━━━ Document excerpt ━━━

The government's announcement that mass vaccination drive at the Union level will start from August 07 could not have come a day later. Further, reports have it that arrangements have been made so that at the Union level people with or without NID cards will get the jabs. This is definitely a practical approach towards a speedy and hassle-free conduct of the inoculation drive. Amid the spiralling positivity rate and attendant fatalities from Covid-19, such a government decision is crucially important. The fact, that the vaccination programme could finally be resumed after a long gap of three months since it halted in the last week of April is relieving but the pressure mounts as there is no looking back. That is so because it is in the nature of any pandemic to spread the infection at an exponential rate as the positivity curve goes on a steep climb. In such a situation, even a day's gap can make a difference in launching a containment measure.

━━━ Given entries ━━━

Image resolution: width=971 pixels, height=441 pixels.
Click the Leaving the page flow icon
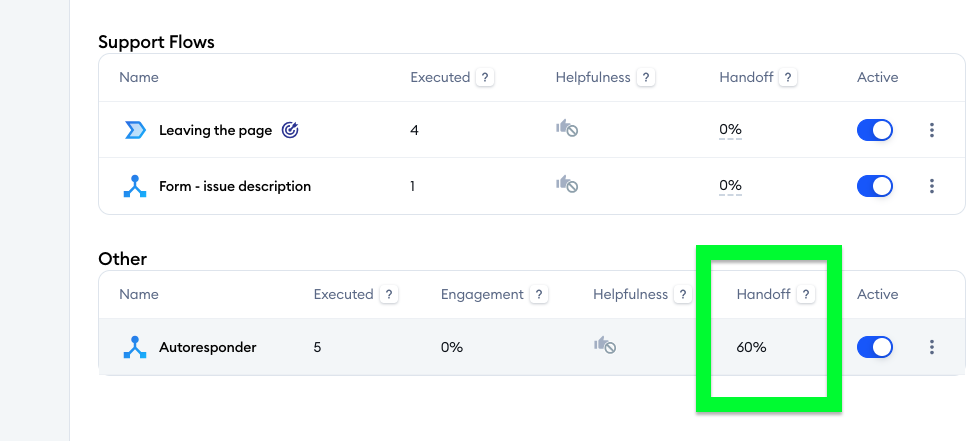pos(135,130)
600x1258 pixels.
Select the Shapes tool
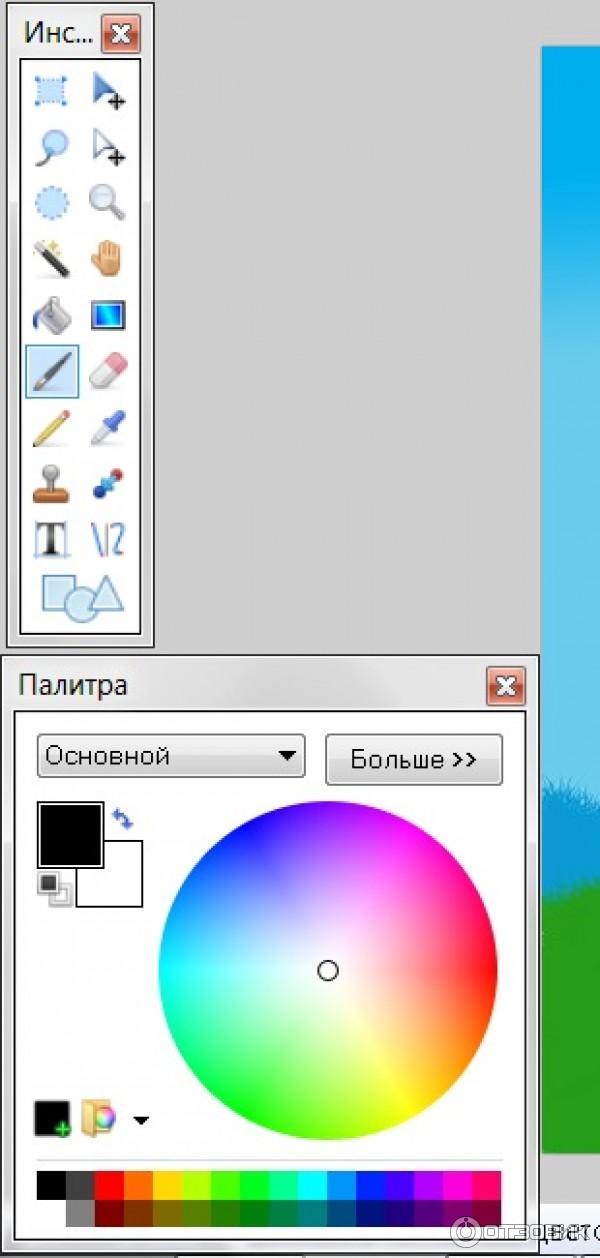click(x=81, y=597)
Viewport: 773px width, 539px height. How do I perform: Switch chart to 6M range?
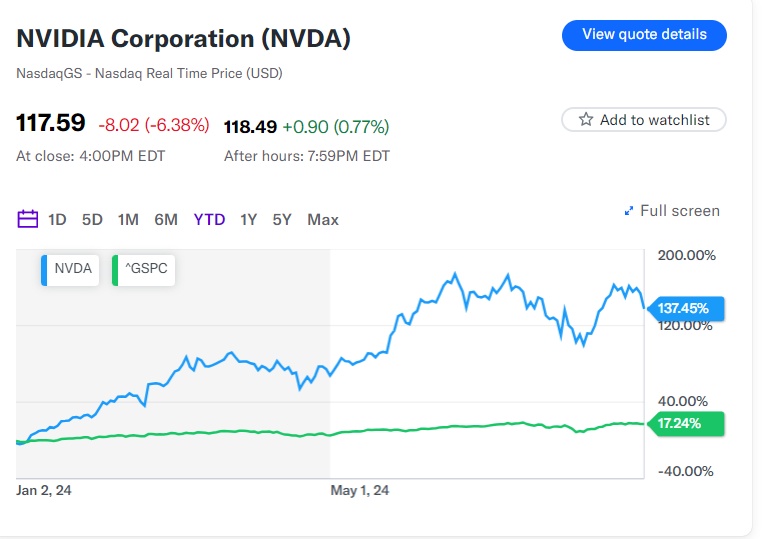tap(166, 219)
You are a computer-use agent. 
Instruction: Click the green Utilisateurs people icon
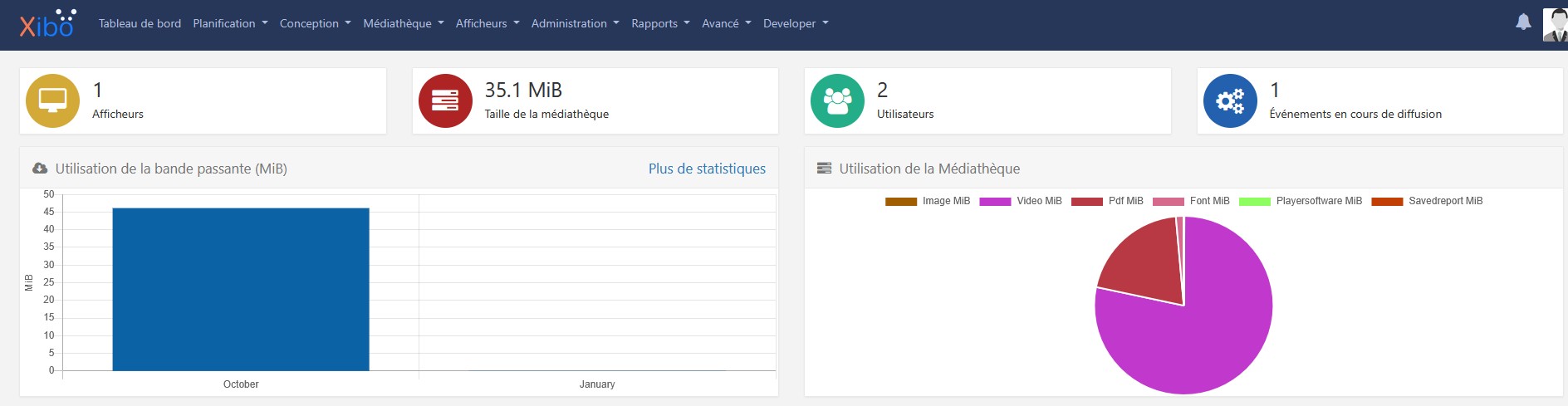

━━━

- What you need to do:
[A] Answer these questions from the editorial on the Covid-19 vaccination drive, one per line:
(i) On what date is the mass vaccination drive at the Union level set to start?
(ii) Who will be able to get the jabs at the Union level?
(iii) When did the vaccination programme halt?
[B] In the editorial on the Covid-19 vaccination drive, why can even a day's gap make a difference in launching a containment measure?
[C] Carry on the editorial about the Covid-19 vaccination drive from its last sentence.

- Written responses:
[A]
(i) August 07.
(ii) People with or without NID cards.
(iii) In the last week of April.

[B] Any pandemic tends to spread infection at an exponential rate as the positivity curve climbs steeply. Because of this, even a single day's delay matters.

[C]
In this context, the government deserves plaudits as it has succeeded in procuring the vaccines from other countries following the Indian source of vaccine, with which the first inoculation campaign was initiated, went dry. No wonder that, though Bangladesh was able to make an early start regarding the anti-Covid vaccination programme, it lost the pace midway. As such, with hindsight, the government this time will be required to take precaution to avoid the kind of situation in which the first inoculation drive stalled. That will necessitate having adequate supply of serum in hand to continue the vaccination programme uninterrupted. Also, keeping an eye on the availability of the vaccines as well as having the necessary logistical support in place, the target of the inoculation campaign has to be set in such a way that it is achievable. In case of break due to any unforeseen turn of events, those in charge of the drive will have to make sure that the amount of the vaccines in hand is enough to provide at least the second shot for a recipient of the first jab.
Since this time the implementers of the inoculation programme will be dealing with more than one variety of the jab, the logistical challenges they are going to come up against will also be diverse. For each kind of vaccine has its specific requirements relating to its reception, storage, distribution and management. There will also be the challenges of distributing the vaccines from the port of entry to the most remote vaccination sites. Also, it has to be ensured that throughout the supply chain the quality, efficacy, proper tracking and reporting on vaccine utilisation are properly maintained. Lastly will come the issue of managing and disposing of the waste to protect people and the environment.
The technical aspects of the inoculation drive apart, there is also the question of having an army of experienced inoculators, medics and other support staff for the smooth conduct of the programme. Notably, in Bangladesh, inoculators have gathered a long field-level experience from the various immunisation drives carried out in the past. Hence, it is believed that given their rich past experience in the job, implementers of the upcoming inoculation drive are adequately equipped to meet the challenge.